42

Mardell dressed carefully. She put on her gold sweater, which she had worn the first time she had lunch with Charley, and made sure that her Cleopatra hair was precisely in place. The outfit had moved Charley to expressions of admiration and she did want to make a good first impression on Miss Prizzi, if only because she wanted Miss Prizzi to be proud of Charley’s choice of her as a rival for Miss Prizzi’s affections.

Miss Prizzi had telephoned the evening before. She had been very correct, not one bit rude or vulgar. She said she wanted to come by for a chat. A chat? Well! Miss Prizzi had been so correct that Mardell had felt constrained to invite her for tea. Promptly at five the doorbell rang, and it was Miss Prizzi.

Mardell’s English speech was entirely in place. “How do you do, Miss Prizzi,” she said, extending her hand. She felt that it was impossible to overdo the accent. Maerose took her hand and shook it, silently. They went into the living room, where the tea things had been laid out.

“I didn’t know whether you preferred high tea,” Mardell said, “so I settled at a medium-high level. Please do sit down here.”

Maerose sat contemplating the medium tea, staring hungrily at the small pile of tiny, paper-thin smoked salmon and cucumber and watercress sandwiches. “That looks delicious.”

“The tea is vintage Darjeeling, from the highest Himalayan tea gardens. One hopes you like Darjeeling. One was leaning toward Lapsang souchong even though it is smoky and pungent.”

Maerose glared at her. “I have looked forward to meeting you.”

“I, you, as well.” Mardell tried to pattern her performance on her distinct memory of Dame Edith Evans.

“I understand you work at the Casino Latino?”

“Yes.”

“My grandfather owns it.”

“Well! Your grandfather. There is a really famous man.”

“Yeah.”

“I have a friend—a Miss Harriet Blacker—who is working for graduate degrees in the behavioral sciences. She would give her toes to meet your grandfather.”

“He’s quite old, my grandfather. And retired. He doesn’t see people anymore.”

“Pity. How nice of you to come by.”

“I am here to talk to you about Charley.” Maerose’s speech was taking on the slightest of British accents, Mardell noted, feeling that scored points for the La Tour side.

“It would all have been so much more effective if Charley had been here,” Mardell said. “While we were both here, that is.”
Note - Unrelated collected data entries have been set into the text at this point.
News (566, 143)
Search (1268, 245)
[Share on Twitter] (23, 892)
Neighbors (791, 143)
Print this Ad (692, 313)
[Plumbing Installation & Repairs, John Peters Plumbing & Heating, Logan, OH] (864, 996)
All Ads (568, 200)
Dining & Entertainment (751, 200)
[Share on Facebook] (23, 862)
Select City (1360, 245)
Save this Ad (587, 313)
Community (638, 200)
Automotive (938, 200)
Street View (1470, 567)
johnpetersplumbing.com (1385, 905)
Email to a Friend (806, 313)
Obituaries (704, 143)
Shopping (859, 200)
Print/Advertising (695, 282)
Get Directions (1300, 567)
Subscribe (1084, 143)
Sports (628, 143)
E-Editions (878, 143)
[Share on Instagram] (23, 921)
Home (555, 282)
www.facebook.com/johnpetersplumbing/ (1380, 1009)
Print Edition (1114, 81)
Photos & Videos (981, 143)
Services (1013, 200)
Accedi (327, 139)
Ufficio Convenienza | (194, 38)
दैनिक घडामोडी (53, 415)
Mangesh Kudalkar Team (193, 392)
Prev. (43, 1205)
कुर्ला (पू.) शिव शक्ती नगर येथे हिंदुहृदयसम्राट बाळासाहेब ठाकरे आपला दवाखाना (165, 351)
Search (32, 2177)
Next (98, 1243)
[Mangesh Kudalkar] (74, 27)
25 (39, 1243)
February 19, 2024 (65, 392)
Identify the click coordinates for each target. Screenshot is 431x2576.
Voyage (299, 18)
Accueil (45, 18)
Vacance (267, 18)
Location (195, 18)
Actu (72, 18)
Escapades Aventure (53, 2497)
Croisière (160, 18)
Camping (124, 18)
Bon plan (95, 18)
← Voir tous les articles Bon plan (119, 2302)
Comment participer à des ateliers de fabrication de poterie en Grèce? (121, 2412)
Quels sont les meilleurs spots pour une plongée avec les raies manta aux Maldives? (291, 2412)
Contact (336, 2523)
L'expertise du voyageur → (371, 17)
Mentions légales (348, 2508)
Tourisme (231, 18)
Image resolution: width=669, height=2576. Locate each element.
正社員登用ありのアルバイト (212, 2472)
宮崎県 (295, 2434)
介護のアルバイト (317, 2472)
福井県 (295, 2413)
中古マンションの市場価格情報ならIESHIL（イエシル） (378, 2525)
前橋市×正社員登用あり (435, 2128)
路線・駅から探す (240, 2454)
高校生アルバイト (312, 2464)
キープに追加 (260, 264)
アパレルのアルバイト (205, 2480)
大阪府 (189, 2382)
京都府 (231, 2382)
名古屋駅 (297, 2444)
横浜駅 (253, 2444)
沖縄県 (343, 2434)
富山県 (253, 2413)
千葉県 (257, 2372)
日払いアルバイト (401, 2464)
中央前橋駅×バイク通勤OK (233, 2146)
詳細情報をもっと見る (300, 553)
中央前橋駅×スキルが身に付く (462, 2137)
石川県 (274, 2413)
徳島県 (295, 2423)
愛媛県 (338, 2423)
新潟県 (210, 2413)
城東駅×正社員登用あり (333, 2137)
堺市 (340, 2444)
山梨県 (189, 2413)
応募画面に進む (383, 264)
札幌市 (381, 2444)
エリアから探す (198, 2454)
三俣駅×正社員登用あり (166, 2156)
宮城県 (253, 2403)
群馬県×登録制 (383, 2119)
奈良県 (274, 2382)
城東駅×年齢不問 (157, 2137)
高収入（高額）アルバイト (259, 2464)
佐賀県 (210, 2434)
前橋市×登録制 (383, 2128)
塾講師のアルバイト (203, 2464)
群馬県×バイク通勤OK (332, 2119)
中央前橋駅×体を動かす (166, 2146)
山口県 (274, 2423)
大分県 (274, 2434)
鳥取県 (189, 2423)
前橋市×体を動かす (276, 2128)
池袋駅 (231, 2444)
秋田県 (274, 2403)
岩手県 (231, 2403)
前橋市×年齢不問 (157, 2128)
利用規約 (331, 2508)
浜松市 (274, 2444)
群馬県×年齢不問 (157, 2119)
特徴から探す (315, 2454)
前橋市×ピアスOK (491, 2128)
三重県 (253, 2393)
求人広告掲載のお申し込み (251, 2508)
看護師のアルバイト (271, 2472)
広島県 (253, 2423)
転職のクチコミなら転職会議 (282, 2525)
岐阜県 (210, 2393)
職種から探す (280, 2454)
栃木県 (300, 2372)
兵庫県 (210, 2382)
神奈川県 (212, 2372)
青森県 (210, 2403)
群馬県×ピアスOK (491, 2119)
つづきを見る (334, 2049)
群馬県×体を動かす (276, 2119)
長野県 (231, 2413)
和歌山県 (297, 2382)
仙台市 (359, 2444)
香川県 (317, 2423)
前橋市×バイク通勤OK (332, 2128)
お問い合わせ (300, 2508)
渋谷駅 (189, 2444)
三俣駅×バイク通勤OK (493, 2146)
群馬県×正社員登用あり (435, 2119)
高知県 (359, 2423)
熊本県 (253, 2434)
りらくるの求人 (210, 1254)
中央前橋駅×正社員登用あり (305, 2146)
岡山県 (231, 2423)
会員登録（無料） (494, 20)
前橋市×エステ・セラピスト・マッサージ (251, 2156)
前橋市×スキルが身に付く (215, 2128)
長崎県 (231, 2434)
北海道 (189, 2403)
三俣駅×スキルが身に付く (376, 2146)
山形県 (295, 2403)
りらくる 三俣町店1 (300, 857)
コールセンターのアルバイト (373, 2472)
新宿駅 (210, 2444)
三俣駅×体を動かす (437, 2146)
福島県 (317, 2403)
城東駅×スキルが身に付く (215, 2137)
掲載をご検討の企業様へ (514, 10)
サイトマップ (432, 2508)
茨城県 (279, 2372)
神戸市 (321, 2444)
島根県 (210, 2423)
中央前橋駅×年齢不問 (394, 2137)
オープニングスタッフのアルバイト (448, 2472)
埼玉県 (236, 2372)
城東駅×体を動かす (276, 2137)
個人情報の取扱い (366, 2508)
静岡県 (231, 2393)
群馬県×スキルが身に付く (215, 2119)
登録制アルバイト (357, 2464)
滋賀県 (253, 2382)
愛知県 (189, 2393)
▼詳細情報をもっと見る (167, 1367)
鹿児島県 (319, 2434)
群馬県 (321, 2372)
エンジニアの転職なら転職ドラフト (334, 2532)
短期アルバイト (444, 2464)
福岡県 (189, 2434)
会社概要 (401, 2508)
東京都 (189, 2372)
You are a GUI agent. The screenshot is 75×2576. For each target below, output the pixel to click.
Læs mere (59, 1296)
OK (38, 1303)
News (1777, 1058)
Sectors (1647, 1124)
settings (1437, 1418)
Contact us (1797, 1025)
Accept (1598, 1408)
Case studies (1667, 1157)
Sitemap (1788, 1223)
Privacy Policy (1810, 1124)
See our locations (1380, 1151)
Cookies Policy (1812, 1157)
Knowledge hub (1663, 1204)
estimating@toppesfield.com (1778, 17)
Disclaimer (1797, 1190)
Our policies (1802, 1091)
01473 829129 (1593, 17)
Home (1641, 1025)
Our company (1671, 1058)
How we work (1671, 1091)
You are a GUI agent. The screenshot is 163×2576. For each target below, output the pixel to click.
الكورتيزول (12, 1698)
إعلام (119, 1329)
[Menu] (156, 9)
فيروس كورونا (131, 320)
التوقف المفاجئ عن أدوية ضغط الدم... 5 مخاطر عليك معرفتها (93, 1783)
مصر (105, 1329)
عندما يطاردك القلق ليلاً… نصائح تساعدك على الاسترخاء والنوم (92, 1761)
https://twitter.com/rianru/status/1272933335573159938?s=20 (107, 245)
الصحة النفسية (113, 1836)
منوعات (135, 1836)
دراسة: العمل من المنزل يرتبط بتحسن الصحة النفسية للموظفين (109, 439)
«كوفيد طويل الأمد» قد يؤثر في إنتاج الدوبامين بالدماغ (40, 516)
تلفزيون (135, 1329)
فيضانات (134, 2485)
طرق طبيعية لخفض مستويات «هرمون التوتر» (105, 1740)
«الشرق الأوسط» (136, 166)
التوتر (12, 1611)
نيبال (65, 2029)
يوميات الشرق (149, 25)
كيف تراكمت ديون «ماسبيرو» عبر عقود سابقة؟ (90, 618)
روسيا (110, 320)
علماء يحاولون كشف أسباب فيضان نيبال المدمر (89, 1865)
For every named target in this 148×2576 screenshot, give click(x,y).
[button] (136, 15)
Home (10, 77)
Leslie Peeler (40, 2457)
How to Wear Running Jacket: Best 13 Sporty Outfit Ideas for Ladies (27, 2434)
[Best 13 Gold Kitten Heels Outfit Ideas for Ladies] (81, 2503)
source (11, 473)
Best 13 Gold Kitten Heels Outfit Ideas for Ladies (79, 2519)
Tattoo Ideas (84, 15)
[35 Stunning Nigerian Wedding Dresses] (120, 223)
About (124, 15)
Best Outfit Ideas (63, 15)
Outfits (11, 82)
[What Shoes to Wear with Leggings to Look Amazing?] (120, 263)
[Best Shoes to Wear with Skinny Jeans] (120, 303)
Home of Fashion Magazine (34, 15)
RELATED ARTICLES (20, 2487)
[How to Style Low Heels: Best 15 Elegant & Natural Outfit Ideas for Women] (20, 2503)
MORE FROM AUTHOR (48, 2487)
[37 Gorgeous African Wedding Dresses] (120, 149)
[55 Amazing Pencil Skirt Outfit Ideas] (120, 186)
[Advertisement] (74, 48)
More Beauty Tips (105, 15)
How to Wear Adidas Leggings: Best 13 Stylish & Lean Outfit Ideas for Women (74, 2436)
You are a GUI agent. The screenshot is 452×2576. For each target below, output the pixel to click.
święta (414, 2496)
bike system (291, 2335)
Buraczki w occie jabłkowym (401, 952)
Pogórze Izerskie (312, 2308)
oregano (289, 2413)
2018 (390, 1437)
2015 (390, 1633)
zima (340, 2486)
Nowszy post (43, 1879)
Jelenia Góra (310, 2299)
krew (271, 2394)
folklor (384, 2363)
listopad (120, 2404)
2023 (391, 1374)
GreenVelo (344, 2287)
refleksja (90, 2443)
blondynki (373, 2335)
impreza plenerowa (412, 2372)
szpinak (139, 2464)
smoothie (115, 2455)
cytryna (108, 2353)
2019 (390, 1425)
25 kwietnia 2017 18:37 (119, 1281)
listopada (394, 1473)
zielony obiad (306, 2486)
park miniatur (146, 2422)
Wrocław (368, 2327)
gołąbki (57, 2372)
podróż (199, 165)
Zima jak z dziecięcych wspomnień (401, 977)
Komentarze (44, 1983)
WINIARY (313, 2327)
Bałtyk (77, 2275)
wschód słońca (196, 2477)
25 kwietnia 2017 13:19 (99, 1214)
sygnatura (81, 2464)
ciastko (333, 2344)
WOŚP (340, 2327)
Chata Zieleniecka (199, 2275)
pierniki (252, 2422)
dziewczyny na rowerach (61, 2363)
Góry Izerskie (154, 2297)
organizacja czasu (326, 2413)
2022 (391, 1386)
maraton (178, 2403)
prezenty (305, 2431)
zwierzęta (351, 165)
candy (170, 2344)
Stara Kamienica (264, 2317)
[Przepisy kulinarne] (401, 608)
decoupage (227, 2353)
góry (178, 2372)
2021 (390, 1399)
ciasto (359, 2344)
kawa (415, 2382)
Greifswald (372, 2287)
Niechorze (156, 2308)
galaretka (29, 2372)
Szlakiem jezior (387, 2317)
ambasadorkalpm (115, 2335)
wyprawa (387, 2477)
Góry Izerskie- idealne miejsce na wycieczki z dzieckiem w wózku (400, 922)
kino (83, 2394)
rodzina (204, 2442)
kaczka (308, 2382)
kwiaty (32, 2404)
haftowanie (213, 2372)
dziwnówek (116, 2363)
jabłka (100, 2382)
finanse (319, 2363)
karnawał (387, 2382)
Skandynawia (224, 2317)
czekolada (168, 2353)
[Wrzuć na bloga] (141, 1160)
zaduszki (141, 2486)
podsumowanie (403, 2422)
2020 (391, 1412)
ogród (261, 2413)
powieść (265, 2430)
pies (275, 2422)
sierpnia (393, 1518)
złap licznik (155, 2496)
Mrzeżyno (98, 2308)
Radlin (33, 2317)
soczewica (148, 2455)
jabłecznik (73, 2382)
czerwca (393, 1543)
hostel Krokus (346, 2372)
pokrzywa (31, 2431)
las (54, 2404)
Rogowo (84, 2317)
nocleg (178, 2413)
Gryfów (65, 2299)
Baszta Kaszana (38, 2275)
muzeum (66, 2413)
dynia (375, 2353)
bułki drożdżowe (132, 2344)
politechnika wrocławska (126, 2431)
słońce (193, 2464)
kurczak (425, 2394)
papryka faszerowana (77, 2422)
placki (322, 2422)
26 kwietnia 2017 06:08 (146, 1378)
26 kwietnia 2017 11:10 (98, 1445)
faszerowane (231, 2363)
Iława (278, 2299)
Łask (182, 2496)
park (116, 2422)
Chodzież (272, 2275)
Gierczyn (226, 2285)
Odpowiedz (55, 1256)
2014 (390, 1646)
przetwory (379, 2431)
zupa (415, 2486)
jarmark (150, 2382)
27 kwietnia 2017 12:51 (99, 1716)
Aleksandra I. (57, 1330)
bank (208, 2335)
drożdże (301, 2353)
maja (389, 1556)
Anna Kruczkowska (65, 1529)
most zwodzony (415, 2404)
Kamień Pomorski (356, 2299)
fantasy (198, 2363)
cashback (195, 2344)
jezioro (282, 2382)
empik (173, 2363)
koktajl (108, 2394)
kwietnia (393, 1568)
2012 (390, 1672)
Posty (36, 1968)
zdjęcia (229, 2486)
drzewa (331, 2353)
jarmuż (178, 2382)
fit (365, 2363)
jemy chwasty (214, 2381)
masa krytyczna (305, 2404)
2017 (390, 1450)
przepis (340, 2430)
“Charley’s in New Orleans.”

“Yes, I know.”

“Miss La Tour—I do not want you to think I am interfering in your life, but there are things which I had to be sure that you understood completely.”

“Tea?”

“Thank you.”

Mardell poured the tea. “This tea is better by itself or with a slice of lemon. It is a totally distinctive tea. Lemon?”

“Yeah.”

“Salmon?”

“Why not?”

Mardell served her a plate with five half tea sandwiches. “It is just that I don’t think the decision is ours to make,” she said.

“Decision?”

“About Charley. If one or the other of us left him, he might decide it was the wrong one. You see, I feel he must decide this thing.”

“It is out of the question. Our engagement—our intention to marry—is very much a family thing, Miss La Tour. My family have made involved plans over the years, since we were kids, actually, so—well, even if he were to choose you over me—temporarily—it couldn’t last.” Maerose’s voice hardened. “Do you understand what I am telling you?”

“But if he chooses me over you, I would feel there was no need for me to—ah—sacrifice myself. I would feel, in fact, that you did not—ah—deserve Charley. No, Miss Prizzi. Not at all. I am not going to withdraw without hearing a decidedly firm expression. There is no other way. Charley must decide this.”

Maerose sipped her tea delicately. She opened her purse after biting into the second paper-thin smoked salmon sandwich. She removed a checkbook from the purse.

“Since I am going to have you fired from the Latino,” she said, discarding stilted speech. “You are gonna need money. How much you think you’re gonna need?”

“Money?”

“A straight payoff, baby. I’m gonna give you twenty-five hundred of the easiest dollars you ever made, and you are gonna change the locks on your doors here.”

“Suppose I take the money but Charley won’t let me go?”

“Look, Mardell—I’ll make it an even thirty-five hundred dollars. Also, I’ll pay your expenses for like a week in Nassau or someplace like that. Why not go back to England? You stay away for ten days, two weeks. By that time it will all be over.”

Mardell smiled a pussycat smile. “I’m so sorry, Miss Prizzi. Can’t be done. I’ll wait right here and put the question to Charley a few moments after he walks through that door.”